Augustine. Exposition on the Book of Psalms. Schaff, Philip (editor). New York: Christian Literature Publishing Col, 1886. Nicene and Post-Nicene Church Fathers: Series 1: Volume VIII. Re-published 2014, Catholic Way Publishing. Kindle electronic edition, ISBN-13: 978-1-78379-372-3.
Augustine finds the ascription to Psalm 24 indicating it has to do with “the first day of the week” (Augustine Psalms, loc. 320642). Though manuscript evidence used more often today does not include that ascription, the Psalm is certainly appropriate to the first day of the week, the Lord’s day. Verse 1 speaks to the whole of the world belonging to the Lord. Augustine emphasizes that the whole of the world, wherever God’s word is proclaimed and believed, becomes the Church (Augustine Psalms, loc. 320643). The concept of rivers in verse two suggests to Augustine that those who are not believing will flow away from God’s Church, “above the seas.” Just as rivers flow to the sea, so people who don’t believe flow away from God’s kingdom. On the contrary, God’s people will ascend (v. 3). Those are the people who are guiltless and pure (v. 4) (Augustine Psalms, loc. 320649). Those who seek the Lord receive His blessing (vv. 5-6).

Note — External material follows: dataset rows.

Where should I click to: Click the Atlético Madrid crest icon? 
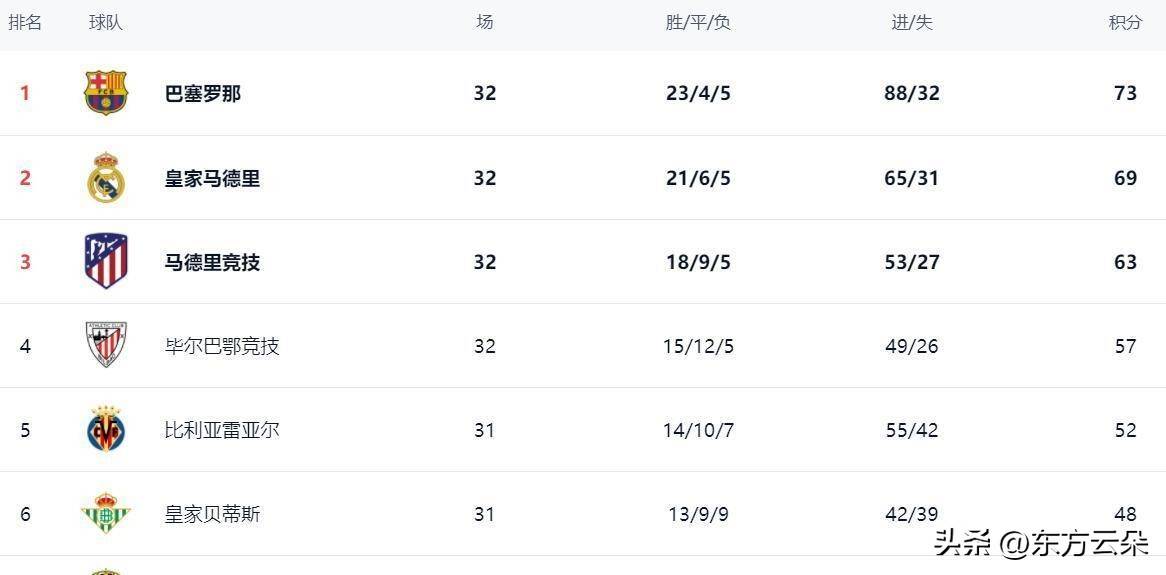(106, 261)
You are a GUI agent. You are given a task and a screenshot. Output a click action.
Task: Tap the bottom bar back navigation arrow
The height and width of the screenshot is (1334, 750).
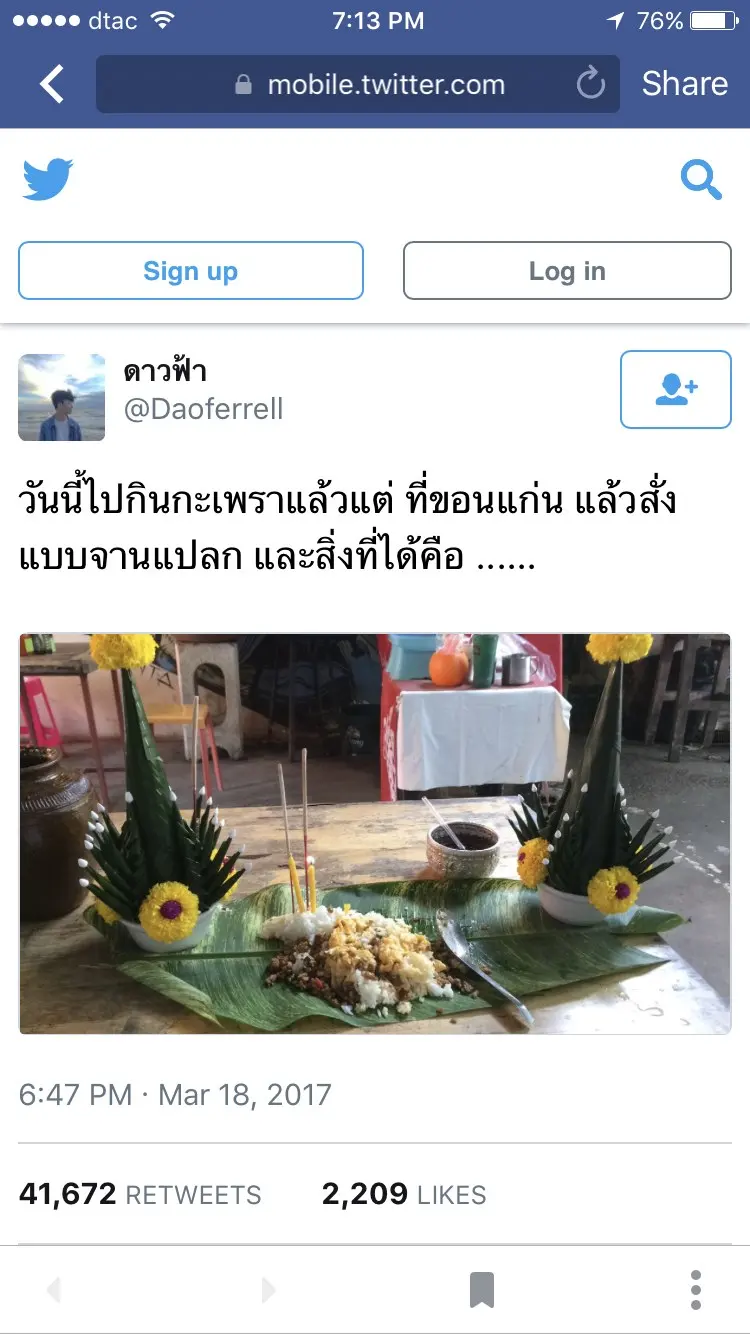pyautogui.click(x=54, y=1290)
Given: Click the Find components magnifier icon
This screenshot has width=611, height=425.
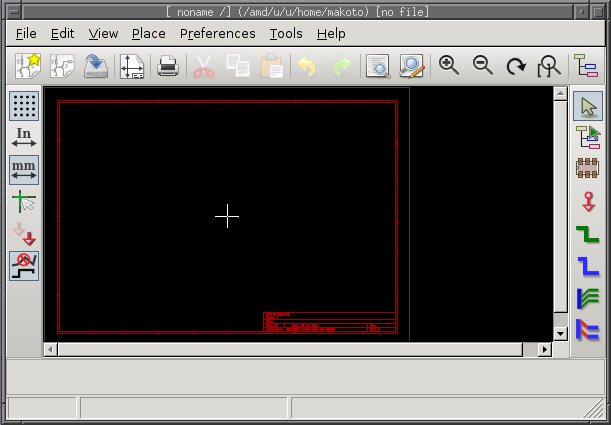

Augustine translates verse 7, “Take away your gates, ye princes,” equating the “take away” with “lift up.” This he understands as removing hindrances “of desire and fear” so they will not interfere with godliness (Augustine Psalms, loc. 320655). As a result, the King “in whom we may glory without pride” will enter (Augustine Psalms, loc. 320662). Augustine finds verse 8 as a statement of awe. We are surprised at the identity and presence of the King. The repetition in verse 9 and 10 suggests more of the wonder, as well as a chance to consider God’s glory anew. The Psalmist reminds us that it is the Lord’s glory in which we rejoice. He is truly the Lord of glory.